--- SOURCE TEXT ---
● ● ● ●

In the letter of retraction the factual position was stated assessee to the effect that her husband, an acute diabetic patient, was made to sit in the shop by the visiting officials for long hours and was feeling very much disturbed/depressed, when she was called in the night and asked to sign the statement of surrender, she had no other choice except to sign the statement recorded by the visiting officials.
In the facts and circumstances, there may not be any evidence of coercion or undue influence being exercised by the Departmental officers, but the existence of duress/disturbed state of mind at such a crucial moment cannot be ruled out.
It is an undisputed fact that no documents or papers were found during the course of survey indicating any expenditure having been incurred by the assessee for renovation of the showroom or any cash of the assessee being left at the showroom of M/s. Vishal Jewellers, from where M/s. Vishal Gold and Precious Stones Pvt. Ltd. was carrying on its business.

● ● ● ●

--- EXTRACTED RECORDS ---
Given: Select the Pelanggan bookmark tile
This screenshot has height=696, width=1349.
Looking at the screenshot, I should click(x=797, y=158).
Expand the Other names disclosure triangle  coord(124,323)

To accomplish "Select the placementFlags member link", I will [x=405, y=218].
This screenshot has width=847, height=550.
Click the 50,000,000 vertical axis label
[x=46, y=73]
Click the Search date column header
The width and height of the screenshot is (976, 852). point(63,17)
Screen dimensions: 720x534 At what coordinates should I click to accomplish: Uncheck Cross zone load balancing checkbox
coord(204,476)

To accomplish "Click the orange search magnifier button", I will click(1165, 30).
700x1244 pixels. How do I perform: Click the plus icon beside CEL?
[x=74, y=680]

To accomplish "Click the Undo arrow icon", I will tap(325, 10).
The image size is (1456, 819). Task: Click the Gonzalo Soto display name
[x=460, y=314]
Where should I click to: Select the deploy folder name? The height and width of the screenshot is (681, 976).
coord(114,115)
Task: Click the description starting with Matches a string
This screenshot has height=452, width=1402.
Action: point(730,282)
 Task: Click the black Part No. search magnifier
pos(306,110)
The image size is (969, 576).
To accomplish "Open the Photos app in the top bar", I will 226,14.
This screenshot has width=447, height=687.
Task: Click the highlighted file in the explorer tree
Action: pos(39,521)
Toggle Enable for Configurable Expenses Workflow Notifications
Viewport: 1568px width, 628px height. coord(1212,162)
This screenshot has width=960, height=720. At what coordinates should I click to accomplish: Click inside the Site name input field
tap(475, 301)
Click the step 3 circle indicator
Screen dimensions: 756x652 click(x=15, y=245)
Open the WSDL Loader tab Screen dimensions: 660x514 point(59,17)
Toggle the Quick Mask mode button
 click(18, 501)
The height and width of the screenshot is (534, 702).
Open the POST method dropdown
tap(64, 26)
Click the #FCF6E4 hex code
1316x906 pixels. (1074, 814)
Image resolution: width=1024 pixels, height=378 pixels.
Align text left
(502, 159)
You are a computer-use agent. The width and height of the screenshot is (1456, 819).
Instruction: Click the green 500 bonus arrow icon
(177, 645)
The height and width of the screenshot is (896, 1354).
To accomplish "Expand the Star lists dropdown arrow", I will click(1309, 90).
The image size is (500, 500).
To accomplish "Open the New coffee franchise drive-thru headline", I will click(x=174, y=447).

● ● ● ●

--- REQUIREMENT 1 ---
In the retraction passage, what medical condition did the assessee's husband have?
--- REQUIREMENT 2 ---
From the retraction passage, extract the wording from "In the letter" to "be ruled out.".

--- ANSWER BOX 1 ---
He was an acute diabetic patient.

--- ANSWER BOX 2 ---
In the letter of retraction the factual position was stated assessee to the effect that her husband, an acute diabetic patient, was made to sit in the shop by the visiting officials for long hours and was feeling very much disturbed/depressed, when she was called in the night and asked to sign the statement of surrender, she had no other choice except to sign the statement recorded by the visiting officials.
In the facts and circumstances, there may not be any evidence of coercion or undue influence being exercised by the Departmental officers, but the existence of duress/disturbed state of mind at such a crucial moment cannot be ruled out.